Быть может, в этой исповеди много правды, но она все-таки не оправдывает героя; и сам Печорин сознавал слабость такой аргументации, когда за несколько часов до дуэли, готовясь к смерти, писал следующие строки: «Пробегаю в памяти все мое прошедшее и спрашиваю себя невольно: зачем я жил? для какой цели я родился?.. А верно она существовала, и верно было мне назначение высокое, потому что я чувствую в душе моей силы необъятные; но я не угадал этого назначения, я увлекся приманками страстей пустых и неблагодарных; из горнила их я вышел тверд и холоден, как железо, но утратил навеки пыл благородных стремлений, лучший цвет жизни. И с той поры сколько раз уже я играл роль топора в руках судьбы! Как орудие казни, я упадал на голову обреченных жертв, часто без злобы, всегда без сожаления… Моя любовь никому не принесла счастья, потому что я ничем не жертвовал для тех, кого любил: я любил для себя, для собственного удовольствия; я только удовлетворял странную потребность сердца, с жадностью поглощая их чувства, их нежность, их радости и страданья – и никогда не мог насытиться… Так томимый голодом в изнеможении засыпает и видит пред собою роскошные кушанья и шипучие вина; он пожирает с восторгом воздушные дары воображения, и ему кажется легче… но только проснулся, мечта исчезает… остается удвоенный голод и отчаяние!
И, может быть, я завтра умру!.. и не останется на земле ни одного существа, которое бы поняло меня совершенно. Одни почитают меня хуже, другие лучше, чем я в самом деле… Одни скажут: он был добрый малый, другие – мерзавец!.. И то и другое будет ложно. После этого стоит ли труда жить? а все живешь – из любопытства; ожидаешь чего-то нового… Смешно и досадно!»
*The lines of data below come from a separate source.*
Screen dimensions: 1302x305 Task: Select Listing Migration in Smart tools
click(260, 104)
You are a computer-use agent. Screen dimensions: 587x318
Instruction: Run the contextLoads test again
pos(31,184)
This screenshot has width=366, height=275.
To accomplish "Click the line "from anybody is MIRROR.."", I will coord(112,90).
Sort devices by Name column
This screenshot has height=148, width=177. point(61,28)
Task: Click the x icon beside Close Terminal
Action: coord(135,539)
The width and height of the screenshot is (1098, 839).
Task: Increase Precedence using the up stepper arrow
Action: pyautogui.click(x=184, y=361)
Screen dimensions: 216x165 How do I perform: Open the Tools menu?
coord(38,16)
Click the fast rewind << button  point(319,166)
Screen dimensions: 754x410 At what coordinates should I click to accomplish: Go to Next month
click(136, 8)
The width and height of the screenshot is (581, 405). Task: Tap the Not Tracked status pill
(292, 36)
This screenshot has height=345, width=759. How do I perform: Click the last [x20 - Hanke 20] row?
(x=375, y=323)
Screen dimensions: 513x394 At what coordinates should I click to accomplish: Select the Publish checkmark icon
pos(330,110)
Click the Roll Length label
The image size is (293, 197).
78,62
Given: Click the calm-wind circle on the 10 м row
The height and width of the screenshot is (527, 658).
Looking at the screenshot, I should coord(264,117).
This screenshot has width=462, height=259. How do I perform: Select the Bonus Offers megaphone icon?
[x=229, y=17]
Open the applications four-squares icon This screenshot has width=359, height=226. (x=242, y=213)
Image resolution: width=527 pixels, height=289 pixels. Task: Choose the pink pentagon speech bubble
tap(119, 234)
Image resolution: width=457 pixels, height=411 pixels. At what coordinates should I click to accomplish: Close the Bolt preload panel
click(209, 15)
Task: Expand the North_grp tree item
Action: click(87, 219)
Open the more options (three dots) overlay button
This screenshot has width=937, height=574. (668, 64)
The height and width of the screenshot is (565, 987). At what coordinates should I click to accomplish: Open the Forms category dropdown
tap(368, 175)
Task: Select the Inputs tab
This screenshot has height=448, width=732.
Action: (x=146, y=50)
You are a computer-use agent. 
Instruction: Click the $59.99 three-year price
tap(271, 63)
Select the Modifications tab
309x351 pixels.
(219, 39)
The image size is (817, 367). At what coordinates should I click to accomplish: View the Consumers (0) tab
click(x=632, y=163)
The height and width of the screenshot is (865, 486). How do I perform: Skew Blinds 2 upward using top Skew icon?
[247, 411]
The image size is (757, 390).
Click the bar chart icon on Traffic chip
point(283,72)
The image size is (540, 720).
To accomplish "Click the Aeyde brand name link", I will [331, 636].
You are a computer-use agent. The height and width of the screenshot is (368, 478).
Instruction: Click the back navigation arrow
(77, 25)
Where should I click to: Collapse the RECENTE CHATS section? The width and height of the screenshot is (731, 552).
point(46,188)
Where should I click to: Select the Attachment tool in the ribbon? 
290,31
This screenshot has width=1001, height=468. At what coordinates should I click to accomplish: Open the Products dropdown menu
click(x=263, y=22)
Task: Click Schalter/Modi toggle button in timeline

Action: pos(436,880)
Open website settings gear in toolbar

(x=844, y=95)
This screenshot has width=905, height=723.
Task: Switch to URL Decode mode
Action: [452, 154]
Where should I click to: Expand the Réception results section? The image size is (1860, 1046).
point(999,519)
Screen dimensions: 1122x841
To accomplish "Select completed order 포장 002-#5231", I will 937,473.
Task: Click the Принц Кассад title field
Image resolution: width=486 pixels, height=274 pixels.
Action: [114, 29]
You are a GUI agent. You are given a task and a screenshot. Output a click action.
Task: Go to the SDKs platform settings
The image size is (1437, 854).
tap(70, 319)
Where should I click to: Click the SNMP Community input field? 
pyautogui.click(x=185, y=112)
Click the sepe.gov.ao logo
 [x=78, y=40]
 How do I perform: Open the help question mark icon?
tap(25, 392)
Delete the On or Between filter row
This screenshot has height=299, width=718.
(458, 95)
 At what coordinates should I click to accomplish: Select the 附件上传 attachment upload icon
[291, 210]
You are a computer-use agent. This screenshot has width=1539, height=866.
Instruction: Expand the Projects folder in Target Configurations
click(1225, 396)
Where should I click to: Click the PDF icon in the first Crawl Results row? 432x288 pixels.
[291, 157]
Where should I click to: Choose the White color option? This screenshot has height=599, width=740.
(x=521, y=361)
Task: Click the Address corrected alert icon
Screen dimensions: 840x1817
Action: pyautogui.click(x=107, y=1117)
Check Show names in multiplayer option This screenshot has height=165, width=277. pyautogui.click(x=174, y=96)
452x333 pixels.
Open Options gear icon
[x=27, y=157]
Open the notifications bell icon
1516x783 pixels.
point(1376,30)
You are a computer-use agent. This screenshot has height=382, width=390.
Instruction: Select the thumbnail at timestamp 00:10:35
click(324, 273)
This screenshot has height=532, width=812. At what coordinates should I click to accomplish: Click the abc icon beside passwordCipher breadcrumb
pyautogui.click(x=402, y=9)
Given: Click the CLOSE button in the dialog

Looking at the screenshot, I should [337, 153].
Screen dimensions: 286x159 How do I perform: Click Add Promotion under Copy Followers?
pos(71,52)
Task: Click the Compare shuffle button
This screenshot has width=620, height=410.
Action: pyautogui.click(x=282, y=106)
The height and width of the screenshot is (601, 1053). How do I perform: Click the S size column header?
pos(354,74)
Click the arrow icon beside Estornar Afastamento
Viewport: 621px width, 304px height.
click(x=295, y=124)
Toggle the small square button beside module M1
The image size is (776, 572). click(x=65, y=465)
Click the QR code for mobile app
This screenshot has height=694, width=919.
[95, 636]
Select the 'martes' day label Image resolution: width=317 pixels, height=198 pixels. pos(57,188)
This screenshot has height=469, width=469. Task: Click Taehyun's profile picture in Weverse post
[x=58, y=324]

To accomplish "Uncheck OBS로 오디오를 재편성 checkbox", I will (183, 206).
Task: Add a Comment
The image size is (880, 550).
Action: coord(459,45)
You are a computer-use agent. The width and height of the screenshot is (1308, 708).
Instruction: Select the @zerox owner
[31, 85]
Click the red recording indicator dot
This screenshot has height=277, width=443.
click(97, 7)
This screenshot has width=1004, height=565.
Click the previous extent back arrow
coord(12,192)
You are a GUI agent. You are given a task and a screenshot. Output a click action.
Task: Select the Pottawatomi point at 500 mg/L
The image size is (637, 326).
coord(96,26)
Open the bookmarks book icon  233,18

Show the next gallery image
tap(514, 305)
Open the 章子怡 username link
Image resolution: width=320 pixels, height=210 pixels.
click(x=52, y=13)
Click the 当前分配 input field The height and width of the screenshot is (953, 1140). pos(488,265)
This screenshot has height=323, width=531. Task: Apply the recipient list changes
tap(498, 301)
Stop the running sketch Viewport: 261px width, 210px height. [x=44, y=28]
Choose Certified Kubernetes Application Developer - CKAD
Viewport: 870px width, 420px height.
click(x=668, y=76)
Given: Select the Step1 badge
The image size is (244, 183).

В этом признании готовящегося к смерти человека больше искренности, чем в предыдущем. Здесь сам Печорин, не взваливая вины на других, принимает всю ответственность на себя и, не отрицая в себе присутствия благородных стремлений и чувств, подчеркивает их бесполезность и бессилие. Загадочный характер такого «сильного бессилия» и такой «инертной энергии» Печорин объясняет пустотой своих стремлений и страстностью своих чувств, направленных в дурную сторону.
Но, указывая верно причину и источники своей болезни, герой не задает себе однако вопроса: излечима ли эта болезнь или нет? Он как будто помирился с мыслью, что путь его жизни вполне определен, что от будущего ему ждать больше нечего, что духовные силы в нем навсегда подавлены и больше не проснутся. Эта уверенность должна нам показаться странной, тем более, что некоторые эпизоды из жизни Печорина должны были убедить его самого в обратном. Сила любви, гордость и ум, которые он мог сам в себе подметить и которые, действительно, отмечал в своем дневнике, должны были показать ему, что в нем самом кроется возможность перестроить свою жизнь на иной лад и духовно возродиться. Как он, умный человек с твердой волей, не увидал этой возможности перерождения – этого единственного исхода из тяготившего его положения?